When I started dating Brent I was really at a loss. Here was a good guy pretending to be . . . well, nothing. He was just good.

And good boys, I have found, make good husbands.

Friday, December 7, 2007

O Christmas Tree

I'm not sure how old I was, but I'm fairly sure I was pretty small when I decided we were doing our tree wrong. The branches were wrong. The tinsel was wrong. The lights were wrong. I don't think I protested too much. I think I just suffered in silence knowing that one day I would have my own tree. My sister would say I did not suffer in silence. As soon as she was old enough to be my tree decorating helper her torture began. There were hours of "tree fluffing." There was an order to the ornaments. MY angel went on top. (I'm sure she has a blog somewhere about the continuing tragedy of not having her own angel because of Baby Jesus.)

I got my first tree when I was a sophomore in college. My college boyfriend had a family tradition of drinking a lot during tree decorating. I don't think those were my tree's finest years, but as soon as I graduated from college (and that boyfriend, bless his heart) I started getting really serious about my tree. Then I got married. Have mercy, I became yoked to a colored light tree man. I can't recall if we alternated by year or something for a while . . . then I got my own tree. For a while I experimented with a prelit tree. These are fine as long as they light. When they start to go, it just breaks your heart (and really the environment because you're buying a new tree).

My tree is as tall as my ceiling will allow. (Don't think I didn't consider that when house hunting, but cathedral ceilings are hard to come by in my price range.) It displays my collection of antique ornaments, Bavarian glass, trinkets from travels, an assortment of birds, little ballerinas pirouetting down the branches -- all precious, all delicate.

And then there was Baby D. The climber. The destruct-o boy.

My beautiful tree lies in the garage this year. My ornaments are still safely packed away. A 3.5 foot prelit pine graces a table in the living room high, high above curious little fingers. Colin decorated this tree with his collection of ornaments from Sarah and Brennan.

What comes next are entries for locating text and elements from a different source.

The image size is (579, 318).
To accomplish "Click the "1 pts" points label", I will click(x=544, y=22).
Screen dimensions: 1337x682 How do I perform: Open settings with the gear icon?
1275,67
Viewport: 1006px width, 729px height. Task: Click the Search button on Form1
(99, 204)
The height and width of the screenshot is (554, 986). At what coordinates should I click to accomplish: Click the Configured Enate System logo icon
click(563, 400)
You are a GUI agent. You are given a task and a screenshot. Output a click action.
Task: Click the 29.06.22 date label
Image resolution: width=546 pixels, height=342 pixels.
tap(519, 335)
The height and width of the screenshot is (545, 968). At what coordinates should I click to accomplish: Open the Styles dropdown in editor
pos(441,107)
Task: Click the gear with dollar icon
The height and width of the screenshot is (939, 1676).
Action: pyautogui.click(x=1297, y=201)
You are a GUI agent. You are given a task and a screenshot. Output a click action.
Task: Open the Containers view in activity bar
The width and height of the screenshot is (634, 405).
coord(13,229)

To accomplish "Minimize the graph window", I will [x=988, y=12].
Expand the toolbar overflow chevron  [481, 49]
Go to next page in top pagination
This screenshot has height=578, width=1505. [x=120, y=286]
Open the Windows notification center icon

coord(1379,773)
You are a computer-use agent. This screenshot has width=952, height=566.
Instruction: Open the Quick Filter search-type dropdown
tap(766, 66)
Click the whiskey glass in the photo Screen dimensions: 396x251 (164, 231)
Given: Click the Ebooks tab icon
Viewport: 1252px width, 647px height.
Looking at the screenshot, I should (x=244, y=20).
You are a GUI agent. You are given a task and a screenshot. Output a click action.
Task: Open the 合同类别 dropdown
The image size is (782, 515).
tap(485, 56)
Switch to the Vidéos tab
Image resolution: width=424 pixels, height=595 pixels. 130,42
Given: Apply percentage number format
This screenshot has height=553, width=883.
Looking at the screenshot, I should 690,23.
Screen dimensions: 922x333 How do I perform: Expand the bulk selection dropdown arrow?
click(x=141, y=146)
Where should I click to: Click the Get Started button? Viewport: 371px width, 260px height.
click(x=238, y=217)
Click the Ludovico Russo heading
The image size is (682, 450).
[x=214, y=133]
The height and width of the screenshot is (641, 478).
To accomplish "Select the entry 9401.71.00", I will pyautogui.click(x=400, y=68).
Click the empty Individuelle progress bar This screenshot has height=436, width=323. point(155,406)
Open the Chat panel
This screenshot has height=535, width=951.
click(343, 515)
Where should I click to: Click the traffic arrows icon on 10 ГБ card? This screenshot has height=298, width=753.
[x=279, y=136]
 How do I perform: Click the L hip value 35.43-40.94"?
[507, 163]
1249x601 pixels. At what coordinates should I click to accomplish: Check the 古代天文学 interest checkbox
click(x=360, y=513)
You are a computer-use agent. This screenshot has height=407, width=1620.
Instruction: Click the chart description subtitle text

There's representative ornaments from things that are important to us.

There will be another year for my tree, but this year, it's a tree for Baby D.

Monday, December 3, 2007

Pass the saltines

We have all been dreadfully, horribly sick. I mean nasty stomach virus sick. All of us. All at once. I was, of course, most concerned about Baby D but he was smart enough to just throw up once and then he was trundled off to Grandma's where he made a full recovery and produced a tooth. Brent, Colin and I sat in turns outside the bathroom doors and waited to die. We didn't. I have the unfortunate habit of breaking out in hives whenever I have a fever so that was an added bonus to the event. It's two days later and we are still sort of sitting around nibbling on toast discussing flower arrangements for the funerals. What was all this about? I gave birth this year! Shouldn't I be let off the hook for all ailment for at least 12 months?